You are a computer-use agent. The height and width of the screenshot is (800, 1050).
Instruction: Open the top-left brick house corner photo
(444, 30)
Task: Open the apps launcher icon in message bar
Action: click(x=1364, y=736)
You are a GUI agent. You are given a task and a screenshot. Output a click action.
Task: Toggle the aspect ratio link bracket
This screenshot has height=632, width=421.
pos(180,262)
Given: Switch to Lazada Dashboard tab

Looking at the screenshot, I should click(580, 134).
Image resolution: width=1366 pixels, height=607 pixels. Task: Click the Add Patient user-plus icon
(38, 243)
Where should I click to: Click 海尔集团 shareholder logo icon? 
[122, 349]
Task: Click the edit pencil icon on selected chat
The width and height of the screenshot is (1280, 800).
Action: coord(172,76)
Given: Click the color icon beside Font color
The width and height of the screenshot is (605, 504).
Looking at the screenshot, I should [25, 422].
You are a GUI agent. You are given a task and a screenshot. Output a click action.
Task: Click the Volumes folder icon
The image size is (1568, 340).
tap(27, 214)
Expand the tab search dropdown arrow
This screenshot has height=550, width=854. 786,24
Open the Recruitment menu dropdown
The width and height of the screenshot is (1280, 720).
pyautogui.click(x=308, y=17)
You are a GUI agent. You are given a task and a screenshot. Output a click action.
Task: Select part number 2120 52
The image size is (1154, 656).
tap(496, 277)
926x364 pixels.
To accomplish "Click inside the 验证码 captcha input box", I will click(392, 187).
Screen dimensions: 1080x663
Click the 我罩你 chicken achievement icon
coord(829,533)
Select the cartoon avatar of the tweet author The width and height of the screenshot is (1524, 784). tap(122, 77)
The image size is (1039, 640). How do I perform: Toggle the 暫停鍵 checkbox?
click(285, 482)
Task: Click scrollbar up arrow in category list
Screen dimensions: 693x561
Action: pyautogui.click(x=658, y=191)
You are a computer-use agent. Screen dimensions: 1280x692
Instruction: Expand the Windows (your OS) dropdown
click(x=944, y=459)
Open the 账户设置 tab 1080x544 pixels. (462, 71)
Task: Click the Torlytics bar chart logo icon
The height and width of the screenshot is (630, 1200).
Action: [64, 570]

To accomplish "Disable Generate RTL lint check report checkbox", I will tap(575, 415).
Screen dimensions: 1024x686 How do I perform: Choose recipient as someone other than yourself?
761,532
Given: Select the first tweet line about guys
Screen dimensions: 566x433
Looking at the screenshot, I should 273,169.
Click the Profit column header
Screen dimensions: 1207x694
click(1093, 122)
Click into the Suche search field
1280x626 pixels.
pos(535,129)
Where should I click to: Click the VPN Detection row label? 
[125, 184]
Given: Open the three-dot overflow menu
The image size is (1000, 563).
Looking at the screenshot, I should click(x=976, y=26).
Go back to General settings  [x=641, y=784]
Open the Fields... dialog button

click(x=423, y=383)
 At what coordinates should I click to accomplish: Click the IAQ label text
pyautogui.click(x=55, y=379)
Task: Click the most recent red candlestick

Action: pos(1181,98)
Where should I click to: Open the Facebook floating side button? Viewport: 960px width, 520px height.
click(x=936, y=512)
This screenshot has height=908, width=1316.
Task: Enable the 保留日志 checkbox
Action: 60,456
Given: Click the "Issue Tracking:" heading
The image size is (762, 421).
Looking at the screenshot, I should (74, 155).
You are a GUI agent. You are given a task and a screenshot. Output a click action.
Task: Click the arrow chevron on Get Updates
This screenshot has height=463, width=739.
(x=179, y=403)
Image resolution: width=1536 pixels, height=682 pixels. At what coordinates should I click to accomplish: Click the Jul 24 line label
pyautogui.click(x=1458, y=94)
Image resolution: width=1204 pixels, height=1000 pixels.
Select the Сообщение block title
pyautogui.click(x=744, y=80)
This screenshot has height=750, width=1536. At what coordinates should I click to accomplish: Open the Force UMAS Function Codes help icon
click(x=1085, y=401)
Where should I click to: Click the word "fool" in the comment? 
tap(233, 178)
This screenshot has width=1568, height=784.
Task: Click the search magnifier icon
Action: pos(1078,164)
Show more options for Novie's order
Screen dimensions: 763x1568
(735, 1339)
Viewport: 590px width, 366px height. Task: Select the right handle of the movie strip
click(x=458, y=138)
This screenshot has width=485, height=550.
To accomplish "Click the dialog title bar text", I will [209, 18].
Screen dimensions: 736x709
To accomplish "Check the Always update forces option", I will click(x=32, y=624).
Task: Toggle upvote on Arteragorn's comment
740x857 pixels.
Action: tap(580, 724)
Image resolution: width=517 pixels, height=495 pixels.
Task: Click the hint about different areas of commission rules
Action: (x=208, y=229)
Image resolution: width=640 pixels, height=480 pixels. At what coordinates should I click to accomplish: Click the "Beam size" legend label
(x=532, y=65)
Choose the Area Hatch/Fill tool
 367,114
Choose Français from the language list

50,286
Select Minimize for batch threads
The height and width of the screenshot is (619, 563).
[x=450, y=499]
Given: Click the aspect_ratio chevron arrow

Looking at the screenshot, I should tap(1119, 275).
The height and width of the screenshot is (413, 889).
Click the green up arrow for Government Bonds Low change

-.-.-

> What you need to do: Look through the lines above and collect those with the word "computer".

> Answer area:
You are a computer-use agent. The height and width of the screenshot is (800, 1050).
You are a computer-use agent. Screen dimensions: 1280x692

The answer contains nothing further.